GOP Heavyweights Test New Attack Against Hillary Clinton

GOP Heavyweights Test New Attack Against Hillary Clinton
Hillary Rodham Clinton shakes hands with the crowd after campaigning for Democratic gubernatorial nominee Gina Raimondo, not pictured, at Rhode Island College in Providence, R.I., Friday Oct. 24, 2014. (AP Photo/Stew Milne)
Hillary Rodham Clinton shakes hands with the crowd after campaigning for Democratic gubernatorial nominee Gina Raimondo, not pictured, at Rhode Island College in Providence, R.I., Friday Oct. 24, 2014. (AP Photo/Stew Milne)

Prominent Republicans barnstorming the country ahead of next week's midterm elections are testing a new line of attack against Hillary Clinton, slamming the former secretary of state for her comment that businesses don’t create jobs.

Clinton quickly corrected herself on Monday, arguing that the "economy grows when businesses and entrepreneurs create good-paying jobs here in an America where workers and families are empowered to build from the bottom up and the middle out -- not when we hand out tax breaks for corporations that outsource jobs or stash their profits overseas."

But one quote was enough for Sen. Rand Paul (R-Ky.), who, like Clinton, has been making moves toward a future presidential run. "Hillary Clinton says, 'Well, businesses don't create jobs,'" the Kentucky Republican told a GOP audience on Tuesday. "Anybody believe that?"

Mitt Romney, who has notably refused to rule out another presidential run, also piled on. The former GOP presidential candidate jabbed a “certain leading Democrat" over the remark at a rally on behalf of Georgia Senate candidate David Perdue.

“I happen to know that businesses and corporations aren’t the only places that create jobs, I’m sure there a couple of other places somewhere, but in fact they do create jobs and David knows how to do that,” Romney said Wednesday.

If that sounds oddly familiar, it's because Romney attempted the same strategy against another leading Democrat. In 2012, the former governor of Massachusetts relentlessly hit President Barack Obama over his “You didn’t build that” quote, which Republicans took out of context. Like Clinton, Obama was making the case that businesses owe some of their success to the efforts of government and public investment.

Former Florida Gov. Jeb Bush (R), who is also said to be weighing a run for president, became the latest Republican to join the fray on Wednesday.

“This last week I saw something that was breathtaking, a candidate -- a former secretary of state who was campaigning in Massachusetts -- where she said that, ‘Don’t let them tell you that businesses create jobs,’” Bush said in Colorado, according to the Associated Press. “Well, the problem in America today is that not enough jobs are being created [but] they are created by business.”

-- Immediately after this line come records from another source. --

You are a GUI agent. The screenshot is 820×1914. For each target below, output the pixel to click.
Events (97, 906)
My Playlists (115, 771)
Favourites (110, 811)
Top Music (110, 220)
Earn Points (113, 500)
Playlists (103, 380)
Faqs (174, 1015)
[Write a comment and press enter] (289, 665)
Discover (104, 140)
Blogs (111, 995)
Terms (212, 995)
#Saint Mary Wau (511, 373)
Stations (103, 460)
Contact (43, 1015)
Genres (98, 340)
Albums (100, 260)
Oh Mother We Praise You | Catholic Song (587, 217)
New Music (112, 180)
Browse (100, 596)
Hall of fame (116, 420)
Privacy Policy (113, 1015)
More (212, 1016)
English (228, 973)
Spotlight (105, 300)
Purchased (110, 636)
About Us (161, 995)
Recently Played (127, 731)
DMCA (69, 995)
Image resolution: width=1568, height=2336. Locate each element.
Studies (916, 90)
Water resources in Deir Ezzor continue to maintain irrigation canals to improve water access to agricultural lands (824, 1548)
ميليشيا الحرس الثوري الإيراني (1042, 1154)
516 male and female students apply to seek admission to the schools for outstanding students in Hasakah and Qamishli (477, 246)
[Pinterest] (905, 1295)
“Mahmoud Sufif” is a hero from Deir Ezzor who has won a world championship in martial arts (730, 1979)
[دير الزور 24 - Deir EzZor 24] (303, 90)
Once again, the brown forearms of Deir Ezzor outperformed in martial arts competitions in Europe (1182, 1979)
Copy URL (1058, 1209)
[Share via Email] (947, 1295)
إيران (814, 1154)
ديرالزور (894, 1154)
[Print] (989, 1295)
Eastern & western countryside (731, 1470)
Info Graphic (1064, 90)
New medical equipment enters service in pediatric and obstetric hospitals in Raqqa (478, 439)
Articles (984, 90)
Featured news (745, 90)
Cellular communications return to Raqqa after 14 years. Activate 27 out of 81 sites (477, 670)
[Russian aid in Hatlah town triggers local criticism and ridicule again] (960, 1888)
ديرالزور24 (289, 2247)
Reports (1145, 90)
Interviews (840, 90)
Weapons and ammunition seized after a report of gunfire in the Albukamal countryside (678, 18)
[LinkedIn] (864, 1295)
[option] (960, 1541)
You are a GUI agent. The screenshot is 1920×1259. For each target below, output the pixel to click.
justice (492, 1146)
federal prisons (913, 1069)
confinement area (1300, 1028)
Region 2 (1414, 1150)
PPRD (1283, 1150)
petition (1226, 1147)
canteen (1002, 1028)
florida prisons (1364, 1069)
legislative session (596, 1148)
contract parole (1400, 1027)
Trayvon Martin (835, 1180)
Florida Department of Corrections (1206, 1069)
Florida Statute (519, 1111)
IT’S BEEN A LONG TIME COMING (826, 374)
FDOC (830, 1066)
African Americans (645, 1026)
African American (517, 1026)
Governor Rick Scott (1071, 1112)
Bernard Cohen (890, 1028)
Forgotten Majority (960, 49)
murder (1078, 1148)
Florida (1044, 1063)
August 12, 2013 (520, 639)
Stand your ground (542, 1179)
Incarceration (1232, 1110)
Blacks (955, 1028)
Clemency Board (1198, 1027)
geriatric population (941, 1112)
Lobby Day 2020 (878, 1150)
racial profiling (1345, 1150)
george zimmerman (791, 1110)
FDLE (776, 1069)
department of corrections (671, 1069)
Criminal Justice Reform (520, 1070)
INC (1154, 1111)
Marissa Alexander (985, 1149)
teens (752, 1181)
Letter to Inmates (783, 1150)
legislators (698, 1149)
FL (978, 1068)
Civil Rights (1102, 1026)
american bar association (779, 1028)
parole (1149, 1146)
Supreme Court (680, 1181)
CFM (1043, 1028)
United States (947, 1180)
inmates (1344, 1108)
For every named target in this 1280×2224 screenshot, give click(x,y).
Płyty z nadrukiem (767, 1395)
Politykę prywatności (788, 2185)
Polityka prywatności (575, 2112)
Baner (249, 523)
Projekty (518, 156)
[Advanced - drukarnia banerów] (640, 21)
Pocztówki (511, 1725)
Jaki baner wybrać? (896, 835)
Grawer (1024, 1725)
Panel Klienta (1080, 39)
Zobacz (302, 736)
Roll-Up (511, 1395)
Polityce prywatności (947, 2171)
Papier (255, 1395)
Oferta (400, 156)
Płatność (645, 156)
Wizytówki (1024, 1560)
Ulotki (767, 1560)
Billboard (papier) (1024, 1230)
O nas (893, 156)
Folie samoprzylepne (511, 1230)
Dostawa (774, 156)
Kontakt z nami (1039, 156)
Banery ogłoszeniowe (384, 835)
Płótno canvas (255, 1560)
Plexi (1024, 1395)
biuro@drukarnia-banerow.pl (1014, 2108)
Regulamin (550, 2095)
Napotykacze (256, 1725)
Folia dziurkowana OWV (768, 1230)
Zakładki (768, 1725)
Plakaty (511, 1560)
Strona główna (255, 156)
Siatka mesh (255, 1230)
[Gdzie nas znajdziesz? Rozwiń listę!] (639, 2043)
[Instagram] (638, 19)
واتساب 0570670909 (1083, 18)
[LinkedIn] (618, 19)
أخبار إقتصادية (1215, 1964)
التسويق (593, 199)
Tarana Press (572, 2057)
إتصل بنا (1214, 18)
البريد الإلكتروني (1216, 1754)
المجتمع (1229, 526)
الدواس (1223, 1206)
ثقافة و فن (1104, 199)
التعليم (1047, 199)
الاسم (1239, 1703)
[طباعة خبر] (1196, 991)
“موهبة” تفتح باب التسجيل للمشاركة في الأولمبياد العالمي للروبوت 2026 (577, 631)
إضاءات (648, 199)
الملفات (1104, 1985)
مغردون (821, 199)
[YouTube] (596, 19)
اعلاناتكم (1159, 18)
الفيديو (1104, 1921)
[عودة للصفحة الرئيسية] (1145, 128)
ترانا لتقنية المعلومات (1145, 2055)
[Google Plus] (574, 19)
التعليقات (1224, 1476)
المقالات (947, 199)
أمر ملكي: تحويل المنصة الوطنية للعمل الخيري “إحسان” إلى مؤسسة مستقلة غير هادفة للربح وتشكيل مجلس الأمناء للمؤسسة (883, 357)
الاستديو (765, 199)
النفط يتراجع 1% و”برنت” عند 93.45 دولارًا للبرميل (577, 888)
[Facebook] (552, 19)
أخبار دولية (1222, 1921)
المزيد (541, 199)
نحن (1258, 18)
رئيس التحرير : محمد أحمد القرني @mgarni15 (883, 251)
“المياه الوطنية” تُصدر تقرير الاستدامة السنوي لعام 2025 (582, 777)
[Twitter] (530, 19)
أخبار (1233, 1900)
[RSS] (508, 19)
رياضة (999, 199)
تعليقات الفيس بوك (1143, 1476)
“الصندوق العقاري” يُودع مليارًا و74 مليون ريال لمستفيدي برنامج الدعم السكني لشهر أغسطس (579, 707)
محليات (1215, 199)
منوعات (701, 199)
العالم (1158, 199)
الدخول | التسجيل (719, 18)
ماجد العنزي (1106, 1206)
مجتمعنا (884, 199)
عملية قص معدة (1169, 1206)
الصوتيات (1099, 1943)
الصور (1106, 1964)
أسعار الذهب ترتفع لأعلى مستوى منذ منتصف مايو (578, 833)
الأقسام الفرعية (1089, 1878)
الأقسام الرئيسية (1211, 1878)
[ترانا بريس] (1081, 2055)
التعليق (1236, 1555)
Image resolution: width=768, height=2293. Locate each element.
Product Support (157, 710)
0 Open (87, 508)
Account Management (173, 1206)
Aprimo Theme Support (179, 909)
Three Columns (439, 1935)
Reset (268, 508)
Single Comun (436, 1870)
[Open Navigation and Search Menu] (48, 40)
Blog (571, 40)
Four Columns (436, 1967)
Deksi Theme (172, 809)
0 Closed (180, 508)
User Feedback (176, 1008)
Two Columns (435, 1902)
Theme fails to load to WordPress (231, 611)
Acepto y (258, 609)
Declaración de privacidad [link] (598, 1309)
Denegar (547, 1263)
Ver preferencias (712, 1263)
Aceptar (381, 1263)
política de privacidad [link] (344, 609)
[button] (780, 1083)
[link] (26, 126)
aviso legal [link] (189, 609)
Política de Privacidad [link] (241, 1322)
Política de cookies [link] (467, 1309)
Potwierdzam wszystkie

It's not clear yet whether the new line of attack against Clinton is simply an offering of red meat meant to excite the conservative base or a sign of things yet to come. Republicans have struggled to build a singular narrative against the Democrat, and this may be just one more attempt -- after the Benghazi terror attacks, her large speaking fees, among others -- to do so. It's easy to envision the quote in Republican attack ads should Clinton decide to run for president in 2016, as she is widely expected to do. But the strategy failed to register with the public in 2012, even after Republicans featured Obama's line prominently in their nominating convention.